それでも無断でシノバスを動かし、ギャラクシオンを移送したのだ。 きっと縁さんから大目玉を喰らってる事だろう。

 

 

――――――――…………

――――……

――…

 

 

「……と、言う訳で。 ギャラクシオン殿の事は頼むでござる!」

 

「まさか切った張ったした相手と相部屋になるとは思ってなかったっす……」

 

「無駄に部屋離すよりは一緒に監視した方が合理的だネ、我慢してヨ」

 

「ギャラクシオン自体もこの通り動けない身体だしな……ちょっとやり過ぎだったんじゃないか?」

 

「しびびびびびびれびれぎゃらくしぃ……」

 

花子ちゃんが入院する病室には、シノバスに運び込まれたギャラクシオンのベッドも設置された。

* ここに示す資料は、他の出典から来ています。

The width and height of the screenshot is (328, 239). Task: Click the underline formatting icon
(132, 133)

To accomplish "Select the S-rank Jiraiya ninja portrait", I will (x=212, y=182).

ベッドの上ではいまだ電気の痺れが抜けないギャラクシオンが蒼い顔で震えている、たぶん自分を倒した相手が目の前にいる恐怖も交じっているのだろう。

 

「いやー、カナさんの一撃は強烈っすから……後遺症とかは残らないっすよ?」

 

「残ったら困るネ、まあ錠剤は取り上げられてるし見ての通り動けない様子だから仲良くしてヨ。 それじゃちょっと先生呼んでくるネー」

 

「俺たちも先生が戻ってきたら引き上げるか、何かあったら気にせずいつでも連絡してくれよ」

 

「分かってるっす、自分もこの身体じゃ無理できないっすからね……すみません」

 

「気にすんな、治るまでしばらく休んでいろって。 直ぐに良くなるからさ」

 

……嘘だ。 恐らく花子ちゃんの傷は完治に通常以上の時間がかかるだろう。

あるいは、魔法によって付けられた傷なら本体を倒さない限り、なんてこともありえる。

 

「……まあ、ゆっくり養生してくれ。 きっといい情報を持って帰って来るさ」

 

いずれにせよトワイライトの打倒は避けられないだろう、彼女の魔法が解かれない限り、花子ちゃんは正体不明の爆弾を抱え続ける事になる。

相手は躊躇いもなくこちらの命を狙って来る、次にあった時は……こちらも、加減をしている余裕はないかもしれない。